Given exercise: Reproduce the following items verbatim, line for line, including every one of them.

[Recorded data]

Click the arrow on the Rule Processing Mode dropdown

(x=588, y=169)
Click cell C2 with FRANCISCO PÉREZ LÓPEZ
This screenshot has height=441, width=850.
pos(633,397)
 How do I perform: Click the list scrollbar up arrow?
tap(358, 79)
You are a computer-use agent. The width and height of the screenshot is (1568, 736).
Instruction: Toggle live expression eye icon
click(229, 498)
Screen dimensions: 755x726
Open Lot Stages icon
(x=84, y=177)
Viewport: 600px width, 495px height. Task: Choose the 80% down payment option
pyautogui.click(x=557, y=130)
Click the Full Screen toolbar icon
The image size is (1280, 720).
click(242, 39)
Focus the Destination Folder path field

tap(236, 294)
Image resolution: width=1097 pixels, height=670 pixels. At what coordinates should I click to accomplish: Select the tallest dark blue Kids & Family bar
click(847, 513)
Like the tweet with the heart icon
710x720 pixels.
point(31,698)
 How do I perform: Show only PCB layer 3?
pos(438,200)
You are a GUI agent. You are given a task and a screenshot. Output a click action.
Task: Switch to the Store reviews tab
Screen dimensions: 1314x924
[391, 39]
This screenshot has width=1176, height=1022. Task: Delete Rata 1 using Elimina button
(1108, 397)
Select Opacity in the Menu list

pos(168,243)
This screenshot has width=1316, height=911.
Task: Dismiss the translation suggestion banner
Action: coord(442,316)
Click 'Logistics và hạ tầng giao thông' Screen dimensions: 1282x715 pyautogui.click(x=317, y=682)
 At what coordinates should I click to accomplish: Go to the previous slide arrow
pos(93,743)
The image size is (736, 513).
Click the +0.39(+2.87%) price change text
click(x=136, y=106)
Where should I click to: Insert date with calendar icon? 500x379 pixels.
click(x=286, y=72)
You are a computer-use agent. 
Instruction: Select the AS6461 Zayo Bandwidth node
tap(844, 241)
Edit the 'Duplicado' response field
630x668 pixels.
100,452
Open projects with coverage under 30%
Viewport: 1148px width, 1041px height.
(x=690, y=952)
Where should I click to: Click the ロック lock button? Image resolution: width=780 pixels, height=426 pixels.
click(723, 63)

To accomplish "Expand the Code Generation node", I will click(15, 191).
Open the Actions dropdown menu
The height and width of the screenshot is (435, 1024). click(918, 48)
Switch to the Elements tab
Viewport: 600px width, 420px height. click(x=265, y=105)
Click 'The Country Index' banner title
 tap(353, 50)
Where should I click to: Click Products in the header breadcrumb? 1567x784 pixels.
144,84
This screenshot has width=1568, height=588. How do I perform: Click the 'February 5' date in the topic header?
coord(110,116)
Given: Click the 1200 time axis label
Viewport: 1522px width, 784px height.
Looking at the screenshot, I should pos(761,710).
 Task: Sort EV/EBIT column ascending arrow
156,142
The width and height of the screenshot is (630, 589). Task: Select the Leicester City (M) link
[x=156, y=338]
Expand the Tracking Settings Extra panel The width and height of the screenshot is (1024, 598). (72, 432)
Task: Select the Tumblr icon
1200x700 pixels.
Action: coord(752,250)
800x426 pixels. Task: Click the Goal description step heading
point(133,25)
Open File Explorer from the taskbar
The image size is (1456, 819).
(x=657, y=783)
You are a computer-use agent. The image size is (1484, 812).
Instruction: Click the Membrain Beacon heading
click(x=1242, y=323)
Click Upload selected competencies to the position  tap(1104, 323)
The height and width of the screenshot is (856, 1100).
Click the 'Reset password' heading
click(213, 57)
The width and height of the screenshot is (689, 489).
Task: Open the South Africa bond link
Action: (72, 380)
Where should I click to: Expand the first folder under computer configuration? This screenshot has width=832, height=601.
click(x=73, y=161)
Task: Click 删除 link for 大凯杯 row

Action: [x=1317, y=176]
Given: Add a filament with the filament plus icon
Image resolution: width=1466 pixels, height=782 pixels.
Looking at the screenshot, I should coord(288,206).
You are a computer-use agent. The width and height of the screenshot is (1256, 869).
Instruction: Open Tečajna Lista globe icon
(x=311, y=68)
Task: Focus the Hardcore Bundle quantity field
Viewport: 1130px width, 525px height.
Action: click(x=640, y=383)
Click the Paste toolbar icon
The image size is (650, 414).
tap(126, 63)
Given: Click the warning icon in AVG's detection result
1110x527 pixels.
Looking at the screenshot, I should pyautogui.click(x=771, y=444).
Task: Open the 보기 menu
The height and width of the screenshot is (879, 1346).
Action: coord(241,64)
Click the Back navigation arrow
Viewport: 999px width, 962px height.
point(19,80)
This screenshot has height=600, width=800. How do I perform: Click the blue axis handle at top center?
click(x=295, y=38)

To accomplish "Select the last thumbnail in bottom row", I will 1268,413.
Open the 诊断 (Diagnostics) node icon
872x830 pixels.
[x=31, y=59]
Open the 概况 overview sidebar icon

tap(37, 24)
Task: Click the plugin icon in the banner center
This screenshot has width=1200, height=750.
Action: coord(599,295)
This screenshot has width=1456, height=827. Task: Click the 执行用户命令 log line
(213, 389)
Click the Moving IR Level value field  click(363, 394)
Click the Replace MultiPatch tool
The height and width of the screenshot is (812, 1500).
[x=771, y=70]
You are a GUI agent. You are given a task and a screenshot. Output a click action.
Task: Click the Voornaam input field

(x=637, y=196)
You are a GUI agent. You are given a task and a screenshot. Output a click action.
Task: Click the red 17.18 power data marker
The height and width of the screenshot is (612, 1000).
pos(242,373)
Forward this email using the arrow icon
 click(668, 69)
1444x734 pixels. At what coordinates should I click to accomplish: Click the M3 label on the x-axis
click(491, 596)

Reply:
Click the arrow on the Rule Processing Mode dropdown

(x=588, y=169)
Click cell C2 with FRANCISCO PÉREZ LÓPEZ
This screenshot has height=441, width=850.
pos(633,397)
 How do I perform: Click the list scrollbar up arrow?
tap(358, 79)
You are a computer-use agent. The width and height of the screenshot is (1568, 736).
Instruction: Toggle live expression eye icon
click(229, 498)
Screen dimensions: 755x726
Open Lot Stages icon
(x=84, y=177)
Viewport: 600px width, 495px height. Task: Choose the 80% down payment option
pyautogui.click(x=557, y=130)
Click the Full Screen toolbar icon
The image size is (1280, 720).
click(242, 39)
Focus the Destination Folder path field

tap(236, 294)
Image resolution: width=1097 pixels, height=670 pixels. At what coordinates should I click to accomplish: Select the tallest dark blue Kids & Family bar
click(847, 513)
Like the tweet with the heart icon
710x720 pixels.
point(31,698)
 How do I perform: Show only PCB layer 3?
pos(438,200)
You are a GUI agent. You are given a task and a screenshot. Output a click action.
Task: Switch to the Store reviews tab
Screen dimensions: 1314x924
[391, 39]
This screenshot has width=1176, height=1022. Task: Delete Rata 1 using Elimina button
(1108, 397)
Select Opacity in the Menu list

pos(168,243)
This screenshot has width=1316, height=911.
Task: Dismiss the translation suggestion banner
Action: coord(442,316)
Click 'Logistics và hạ tầng giao thông' Screen dimensions: 1282x715 pyautogui.click(x=317, y=682)
 At what coordinates should I click to accomplish: Go to the previous slide arrow
pos(93,743)
The image size is (736, 513).
Click the +0.39(+2.87%) price change text
click(x=136, y=106)
Where should I click to: Insert date with calendar icon? 500x379 pixels.
click(x=286, y=72)
You are a computer-use agent. 
Instruction: Select the AS6461 Zayo Bandwidth node
tap(844, 241)
Edit the 'Duplicado' response field
630x668 pixels.
100,452
Open projects with coverage under 30%
Viewport: 1148px width, 1041px height.
(x=690, y=952)
Where should I click to: Click the ロック lock button? Image resolution: width=780 pixels, height=426 pixels.
click(723, 63)

To accomplish "Expand the Code Generation node", I will click(15, 191).
Open the Actions dropdown menu
The height and width of the screenshot is (435, 1024). click(918, 48)
Switch to the Elements tab
Viewport: 600px width, 420px height. click(x=265, y=105)
Click 'The Country Index' banner title
 tap(353, 50)
Where should I click to: Click Products in the header breadcrumb? 1567x784 pixels.
144,84
This screenshot has width=1568, height=588. How do I perform: Click the 'February 5' date in the topic header?
coord(110,116)
Given: Click the 1200 time axis label
Viewport: 1522px width, 784px height.
Looking at the screenshot, I should pos(761,710).
 Task: Sort EV/EBIT column ascending arrow
156,142
The width and height of the screenshot is (630, 589). Task: Select the Leicester City (M) link
[x=156, y=338]
Expand the Tracking Settings Extra panel The width and height of the screenshot is (1024, 598). (72, 432)
Task: Select the Tumblr icon
1200x700 pixels.
Action: coord(752,250)
800x426 pixels. Task: Click the Goal description step heading
point(133,25)
Open File Explorer from the taskbar
The image size is (1456, 819).
(x=657, y=783)
You are a computer-use agent. The image size is (1484, 812).
Instruction: Click the Membrain Beacon heading
click(x=1242, y=323)
Click Upload selected competencies to the position  tap(1104, 323)
The height and width of the screenshot is (856, 1100).
Click the 'Reset password' heading
click(213, 57)
The width and height of the screenshot is (689, 489).
Task: Open the South Africa bond link
Action: (72, 380)
Where should I click to: Expand the first folder under computer configuration? This screenshot has width=832, height=601.
click(x=73, y=161)
Task: Click 删除 link for 大凯杯 row

Action: [x=1317, y=176]
Given: Add a filament with the filament plus icon
Image resolution: width=1466 pixels, height=782 pixels.
Looking at the screenshot, I should coord(288,206).
You are a computer-use agent. The width and height of the screenshot is (1256, 869).
Instruction: Open Tečajna Lista globe icon
(x=311, y=68)
Task: Focus the Hardcore Bundle quantity field
Viewport: 1130px width, 525px height.
Action: click(x=640, y=383)
Click the Paste toolbar icon
The image size is (650, 414).
tap(126, 63)
Given: Click the warning icon in AVG's detection result
1110x527 pixels.
Looking at the screenshot, I should pyautogui.click(x=771, y=444).
Task: Open the 보기 menu
The height and width of the screenshot is (879, 1346).
Action: coord(241,64)
Click the Back navigation arrow
Viewport: 999px width, 962px height.
point(19,80)
This screenshot has height=600, width=800. How do I perform: Click the blue axis handle at top center?
click(x=295, y=38)

To accomplish "Select the last thumbnail in bottom row", I will 1268,413.
Open the 诊断 (Diagnostics) node icon
872x830 pixels.
[x=31, y=59]
Open the 概况 overview sidebar icon

tap(37, 24)
Task: Click the plugin icon in the banner center
This screenshot has width=1200, height=750.
Action: coord(599,295)
This screenshot has width=1456, height=827. Task: Click the 执行用户命令 log line
(213, 389)
Click the Moving IR Level value field  click(363, 394)
Click the Replace MultiPatch tool
The height and width of the screenshot is (812, 1500).
[x=771, y=70]
You are a GUI agent. You are given a task and a screenshot. Output a click action.
Task: Click the Voornaam input field

(x=637, y=196)
You are a GUI agent. You are given a task and a screenshot. Output a click action.
Task: Click the red 17.18 power data marker
The height and width of the screenshot is (612, 1000).
pos(242,373)
Forward this email using the arrow icon
 click(668, 69)
1444x734 pixels. At what coordinates should I click to accomplish: Click the M3 label on the x-axis
click(491, 596)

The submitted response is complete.